Re-reading ‘A Woman Underground,’ by Andrew Klavan

Winter, who a moment before had been truly worried he was losing his mind, was now wondering if he was the last sane man on earth. So often he struggled with the fact that he had killed people. But just now he was wondering if maybe he hadn’t killed enough of them. Maybe he should have killed them all.

It has become my custom to read each of Andrew Klavan’s Cameron Winter novels twice, as I find them peculiarly suited to my emotional world (which is not to claim that I am anything like Winter, who is, for instance, both dangerous and attractive to women). On my first reading of A Woman Underground last fall, I didn’t find it as congenial as some of the others. I liked it better on second reading. I think I missed things the first time out, for purely subjective reasons.

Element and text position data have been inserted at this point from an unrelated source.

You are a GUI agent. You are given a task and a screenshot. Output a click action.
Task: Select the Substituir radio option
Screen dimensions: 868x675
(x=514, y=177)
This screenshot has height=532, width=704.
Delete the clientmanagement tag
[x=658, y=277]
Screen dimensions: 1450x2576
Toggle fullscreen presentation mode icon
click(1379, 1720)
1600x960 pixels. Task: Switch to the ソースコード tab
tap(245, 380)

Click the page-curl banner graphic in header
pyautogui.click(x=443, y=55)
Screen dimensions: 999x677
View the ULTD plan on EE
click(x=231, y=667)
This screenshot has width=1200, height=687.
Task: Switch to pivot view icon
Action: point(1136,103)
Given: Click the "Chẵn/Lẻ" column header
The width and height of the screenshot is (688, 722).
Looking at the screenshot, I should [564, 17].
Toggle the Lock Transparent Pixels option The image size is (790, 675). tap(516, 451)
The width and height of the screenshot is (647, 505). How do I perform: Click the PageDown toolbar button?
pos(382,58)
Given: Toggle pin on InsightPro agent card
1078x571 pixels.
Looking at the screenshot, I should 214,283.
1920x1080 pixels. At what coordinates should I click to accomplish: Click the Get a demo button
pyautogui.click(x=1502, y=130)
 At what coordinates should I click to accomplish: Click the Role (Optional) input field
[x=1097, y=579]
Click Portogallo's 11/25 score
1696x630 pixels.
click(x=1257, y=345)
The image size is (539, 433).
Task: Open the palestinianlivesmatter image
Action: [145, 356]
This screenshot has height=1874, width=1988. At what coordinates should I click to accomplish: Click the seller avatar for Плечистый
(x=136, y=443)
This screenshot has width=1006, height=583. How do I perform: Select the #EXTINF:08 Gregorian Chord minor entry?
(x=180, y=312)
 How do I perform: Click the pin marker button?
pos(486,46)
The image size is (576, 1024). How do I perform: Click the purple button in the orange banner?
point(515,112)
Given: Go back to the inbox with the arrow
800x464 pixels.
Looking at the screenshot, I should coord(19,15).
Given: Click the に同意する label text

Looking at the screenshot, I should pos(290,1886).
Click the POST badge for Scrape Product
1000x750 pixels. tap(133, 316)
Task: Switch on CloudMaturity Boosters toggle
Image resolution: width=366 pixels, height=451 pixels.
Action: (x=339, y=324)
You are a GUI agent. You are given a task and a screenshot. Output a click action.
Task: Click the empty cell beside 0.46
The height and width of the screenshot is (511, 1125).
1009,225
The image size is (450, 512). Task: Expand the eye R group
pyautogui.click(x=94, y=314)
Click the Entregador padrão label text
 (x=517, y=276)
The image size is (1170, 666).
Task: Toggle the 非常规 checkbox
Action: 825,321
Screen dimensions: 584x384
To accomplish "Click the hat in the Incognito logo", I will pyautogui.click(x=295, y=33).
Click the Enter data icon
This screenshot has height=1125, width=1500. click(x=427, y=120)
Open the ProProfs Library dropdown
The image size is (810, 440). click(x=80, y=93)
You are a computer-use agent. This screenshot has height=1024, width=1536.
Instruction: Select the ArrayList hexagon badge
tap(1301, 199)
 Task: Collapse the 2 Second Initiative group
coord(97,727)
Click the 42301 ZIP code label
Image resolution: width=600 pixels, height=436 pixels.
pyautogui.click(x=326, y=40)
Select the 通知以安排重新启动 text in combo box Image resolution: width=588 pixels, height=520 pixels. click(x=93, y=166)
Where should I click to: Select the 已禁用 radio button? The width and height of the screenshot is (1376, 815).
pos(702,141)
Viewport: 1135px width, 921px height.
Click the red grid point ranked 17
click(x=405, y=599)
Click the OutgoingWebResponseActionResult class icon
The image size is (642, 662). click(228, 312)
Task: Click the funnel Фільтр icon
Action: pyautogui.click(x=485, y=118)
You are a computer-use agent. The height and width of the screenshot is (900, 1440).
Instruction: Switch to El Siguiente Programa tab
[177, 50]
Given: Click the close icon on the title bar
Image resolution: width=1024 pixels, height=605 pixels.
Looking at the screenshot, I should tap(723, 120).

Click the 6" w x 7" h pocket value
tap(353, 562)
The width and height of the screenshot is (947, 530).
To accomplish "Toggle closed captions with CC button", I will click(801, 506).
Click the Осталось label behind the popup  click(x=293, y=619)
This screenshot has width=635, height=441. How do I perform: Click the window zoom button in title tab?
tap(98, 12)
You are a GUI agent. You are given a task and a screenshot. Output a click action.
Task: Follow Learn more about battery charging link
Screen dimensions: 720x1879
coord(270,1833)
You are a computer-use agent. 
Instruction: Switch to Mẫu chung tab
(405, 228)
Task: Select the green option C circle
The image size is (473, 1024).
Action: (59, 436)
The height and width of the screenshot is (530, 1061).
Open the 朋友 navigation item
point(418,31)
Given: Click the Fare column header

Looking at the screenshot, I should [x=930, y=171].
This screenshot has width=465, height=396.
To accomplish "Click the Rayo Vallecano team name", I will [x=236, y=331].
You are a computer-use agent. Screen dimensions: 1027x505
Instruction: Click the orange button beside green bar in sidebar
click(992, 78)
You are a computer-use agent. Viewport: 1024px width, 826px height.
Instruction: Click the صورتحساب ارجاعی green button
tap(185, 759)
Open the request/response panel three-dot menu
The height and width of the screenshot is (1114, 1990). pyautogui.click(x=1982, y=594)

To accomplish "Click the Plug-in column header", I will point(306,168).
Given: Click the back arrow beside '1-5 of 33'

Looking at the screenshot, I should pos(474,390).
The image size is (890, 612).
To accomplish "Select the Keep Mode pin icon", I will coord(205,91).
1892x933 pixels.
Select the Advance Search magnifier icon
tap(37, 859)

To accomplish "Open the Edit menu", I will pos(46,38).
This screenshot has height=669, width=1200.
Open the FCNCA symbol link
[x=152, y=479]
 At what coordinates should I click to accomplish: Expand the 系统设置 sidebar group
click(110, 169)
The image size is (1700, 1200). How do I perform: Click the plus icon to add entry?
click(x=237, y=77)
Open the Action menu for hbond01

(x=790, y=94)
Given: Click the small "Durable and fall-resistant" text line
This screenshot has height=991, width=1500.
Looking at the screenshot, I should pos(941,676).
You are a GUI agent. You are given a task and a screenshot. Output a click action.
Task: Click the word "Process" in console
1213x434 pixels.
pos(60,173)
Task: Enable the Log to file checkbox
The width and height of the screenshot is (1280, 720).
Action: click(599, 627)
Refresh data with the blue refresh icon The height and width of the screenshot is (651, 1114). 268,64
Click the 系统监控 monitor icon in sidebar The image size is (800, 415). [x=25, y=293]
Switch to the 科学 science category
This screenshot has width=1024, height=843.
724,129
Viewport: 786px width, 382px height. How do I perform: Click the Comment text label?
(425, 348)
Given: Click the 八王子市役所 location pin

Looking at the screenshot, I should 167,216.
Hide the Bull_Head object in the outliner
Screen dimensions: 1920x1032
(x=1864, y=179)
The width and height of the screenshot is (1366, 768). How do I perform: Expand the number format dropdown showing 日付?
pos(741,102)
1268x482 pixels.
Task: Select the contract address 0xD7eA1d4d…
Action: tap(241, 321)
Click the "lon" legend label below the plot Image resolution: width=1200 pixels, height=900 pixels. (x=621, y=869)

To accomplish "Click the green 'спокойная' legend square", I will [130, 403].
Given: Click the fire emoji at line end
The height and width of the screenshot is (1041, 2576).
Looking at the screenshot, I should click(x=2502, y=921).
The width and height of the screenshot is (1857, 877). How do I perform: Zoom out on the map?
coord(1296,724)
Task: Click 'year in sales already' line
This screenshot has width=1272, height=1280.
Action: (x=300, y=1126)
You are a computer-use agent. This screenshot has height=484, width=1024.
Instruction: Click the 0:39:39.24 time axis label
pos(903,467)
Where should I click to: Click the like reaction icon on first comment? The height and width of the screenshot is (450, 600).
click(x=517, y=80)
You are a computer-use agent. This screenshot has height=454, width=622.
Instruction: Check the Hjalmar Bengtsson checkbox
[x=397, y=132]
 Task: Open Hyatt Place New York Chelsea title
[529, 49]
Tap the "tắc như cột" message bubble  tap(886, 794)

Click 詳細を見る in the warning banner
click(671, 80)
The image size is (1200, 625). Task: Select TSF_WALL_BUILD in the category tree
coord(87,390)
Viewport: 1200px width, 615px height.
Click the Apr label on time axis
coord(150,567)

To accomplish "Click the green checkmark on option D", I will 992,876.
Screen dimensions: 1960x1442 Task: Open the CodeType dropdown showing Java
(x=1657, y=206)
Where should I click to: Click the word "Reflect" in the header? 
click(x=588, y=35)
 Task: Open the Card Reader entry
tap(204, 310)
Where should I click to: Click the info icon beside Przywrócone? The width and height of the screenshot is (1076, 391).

Cameron Winter is not your average English professor. Not long ago he was a top-secret government assassin. His stories interweave his memories of his past as he confides in his psychological therapist, who is helping him work through his guilt and conflicts.

In A Woman Underground, Winter reminisces about a terrible assignment he carried out once, dealing with a human trafficker in Turkey. But his therapist, an older woman, keeps trying to turn the discussion to his old obsession with a girl he fell in love with as a child, who eventually turned into a very different person from the one he first knew. Winter tries to explain that both stories are connected. But then he discovers that this lost love made a secret visit to his apartment, though she missed him. That’s enough to put him on her trail – and soon he will realize that he’s not the only man out looking for her.

I think what made me uncomfortable in my first reading of A Woman Underground was that it hit me in areas that are sore spots in my own interior world – romantic obsession and betrayal. On my second reading I recognized better how well the story serves Winter’s character development and the overall series narrative arc. I was also happier with the darkly ironic denouement this time.

Either way, the book was utterly gripping, and I neglected things I should have been doing to read another chapter.

A Woman Underground is a superior mystery-thriller, worthy of the groundbreaking series to which it belongs.